The four had the same form, their construction being something like a wheel within a wheel. Ezekiel 1:16 (NRSV)
Years back, a TV ad touted Life Savers as “a part of living.” In my childhood, the wheel-shaped candies seemed a part of loving. My mother carried a green-on-silver roll of Wint-O-Greens in her pocketbook. She kept the white mints for one purpose: to pull out during church and pass down the pew. Each of us children would peel back the wrap from one candy and hand along the ever-shortening coil. Mom would take one herself before slipping the remainder back in her purse. Even when I visited as a grown-up, if Mom forgot our ritual, during the sermon I would playfully tap her bag and silently tease, Please.

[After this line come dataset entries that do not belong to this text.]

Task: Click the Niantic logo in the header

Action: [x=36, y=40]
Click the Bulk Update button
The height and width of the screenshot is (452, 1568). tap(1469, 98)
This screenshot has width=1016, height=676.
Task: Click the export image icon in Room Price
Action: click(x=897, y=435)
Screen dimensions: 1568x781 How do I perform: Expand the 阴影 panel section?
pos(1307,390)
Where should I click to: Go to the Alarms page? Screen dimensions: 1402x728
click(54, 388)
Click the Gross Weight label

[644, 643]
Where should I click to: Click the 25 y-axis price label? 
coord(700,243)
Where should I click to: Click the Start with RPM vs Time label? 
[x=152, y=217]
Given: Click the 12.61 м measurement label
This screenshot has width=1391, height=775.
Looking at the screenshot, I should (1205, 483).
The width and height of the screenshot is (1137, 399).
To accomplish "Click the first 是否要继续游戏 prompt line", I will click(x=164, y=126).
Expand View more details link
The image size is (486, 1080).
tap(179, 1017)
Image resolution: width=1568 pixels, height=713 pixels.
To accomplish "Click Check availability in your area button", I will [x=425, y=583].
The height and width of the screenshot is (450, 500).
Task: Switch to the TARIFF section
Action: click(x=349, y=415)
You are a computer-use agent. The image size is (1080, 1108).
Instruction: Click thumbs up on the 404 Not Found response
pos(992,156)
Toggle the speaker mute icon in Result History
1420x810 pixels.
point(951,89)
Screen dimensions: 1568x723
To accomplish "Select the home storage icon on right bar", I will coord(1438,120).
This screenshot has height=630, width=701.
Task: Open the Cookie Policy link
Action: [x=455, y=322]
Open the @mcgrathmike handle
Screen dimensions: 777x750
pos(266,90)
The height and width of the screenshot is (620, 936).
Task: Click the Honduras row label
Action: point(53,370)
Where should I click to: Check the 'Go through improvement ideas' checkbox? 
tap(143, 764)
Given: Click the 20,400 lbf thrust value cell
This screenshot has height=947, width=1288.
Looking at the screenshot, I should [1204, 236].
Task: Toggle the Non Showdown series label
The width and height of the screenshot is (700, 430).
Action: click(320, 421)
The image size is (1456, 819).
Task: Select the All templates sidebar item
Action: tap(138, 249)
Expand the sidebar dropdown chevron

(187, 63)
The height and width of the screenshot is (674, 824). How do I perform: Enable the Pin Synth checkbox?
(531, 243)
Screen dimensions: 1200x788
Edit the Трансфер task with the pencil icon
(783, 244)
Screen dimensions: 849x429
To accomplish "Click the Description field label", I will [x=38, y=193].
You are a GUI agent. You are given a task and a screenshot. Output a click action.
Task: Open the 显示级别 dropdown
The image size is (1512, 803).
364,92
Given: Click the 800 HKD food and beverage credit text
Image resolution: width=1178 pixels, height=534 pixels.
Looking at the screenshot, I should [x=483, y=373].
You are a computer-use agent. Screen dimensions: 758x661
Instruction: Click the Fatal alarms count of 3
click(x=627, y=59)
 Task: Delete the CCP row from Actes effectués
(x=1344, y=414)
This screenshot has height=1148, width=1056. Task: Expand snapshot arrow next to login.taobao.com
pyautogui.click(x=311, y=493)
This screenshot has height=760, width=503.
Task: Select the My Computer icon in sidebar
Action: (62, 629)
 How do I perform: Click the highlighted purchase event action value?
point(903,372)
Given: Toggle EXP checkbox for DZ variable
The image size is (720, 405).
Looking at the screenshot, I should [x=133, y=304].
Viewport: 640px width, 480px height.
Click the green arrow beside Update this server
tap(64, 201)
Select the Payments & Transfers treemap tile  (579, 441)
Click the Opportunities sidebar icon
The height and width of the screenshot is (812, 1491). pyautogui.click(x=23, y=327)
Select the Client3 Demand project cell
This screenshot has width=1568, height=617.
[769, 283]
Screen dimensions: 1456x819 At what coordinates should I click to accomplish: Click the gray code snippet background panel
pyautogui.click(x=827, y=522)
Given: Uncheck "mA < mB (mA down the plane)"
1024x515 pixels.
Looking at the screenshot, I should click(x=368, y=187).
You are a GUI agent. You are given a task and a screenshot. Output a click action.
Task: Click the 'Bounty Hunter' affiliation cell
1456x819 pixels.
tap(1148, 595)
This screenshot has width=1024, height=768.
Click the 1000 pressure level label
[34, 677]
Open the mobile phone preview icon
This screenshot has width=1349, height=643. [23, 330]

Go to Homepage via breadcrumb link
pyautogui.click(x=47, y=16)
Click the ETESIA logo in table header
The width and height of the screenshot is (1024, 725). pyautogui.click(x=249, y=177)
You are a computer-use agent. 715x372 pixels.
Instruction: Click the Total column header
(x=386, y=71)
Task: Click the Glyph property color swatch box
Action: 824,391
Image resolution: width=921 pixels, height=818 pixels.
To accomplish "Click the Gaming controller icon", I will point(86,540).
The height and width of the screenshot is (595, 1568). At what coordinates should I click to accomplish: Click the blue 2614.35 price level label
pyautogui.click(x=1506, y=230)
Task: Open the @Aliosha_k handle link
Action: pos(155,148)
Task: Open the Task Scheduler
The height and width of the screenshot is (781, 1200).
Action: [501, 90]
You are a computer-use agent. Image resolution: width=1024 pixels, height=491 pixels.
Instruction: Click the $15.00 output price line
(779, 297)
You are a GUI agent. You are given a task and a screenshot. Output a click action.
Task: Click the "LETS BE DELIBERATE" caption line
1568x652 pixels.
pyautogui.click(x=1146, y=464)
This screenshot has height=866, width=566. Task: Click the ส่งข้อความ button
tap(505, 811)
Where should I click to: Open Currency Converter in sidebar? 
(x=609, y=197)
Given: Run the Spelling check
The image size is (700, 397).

And at her funeral, I distributed Wint-O-Greens—in memoriam—along the family rows.
Like mother, like daughter. This morning, as I settled in to listen to the sermon, I reached into my purse to retrieve a partial roll of Life Savers. When I didn’t find it in its usual compartment, I rummaged feverishly. I didn’t relax until my fingers grasped the misplaced mints. I slipped the familiarly shaped candy into my mouth. Of course I tasted the wintergreen flavoring. But today I also savored a suggestion of appreciation: for my mother and little kindnesses she afforded her children; for the family circle that remains unbroken, even though she has passed through this life to the next.
Lord, thank You for my mother’s many small gifts, which I choose to remember as circles of grace.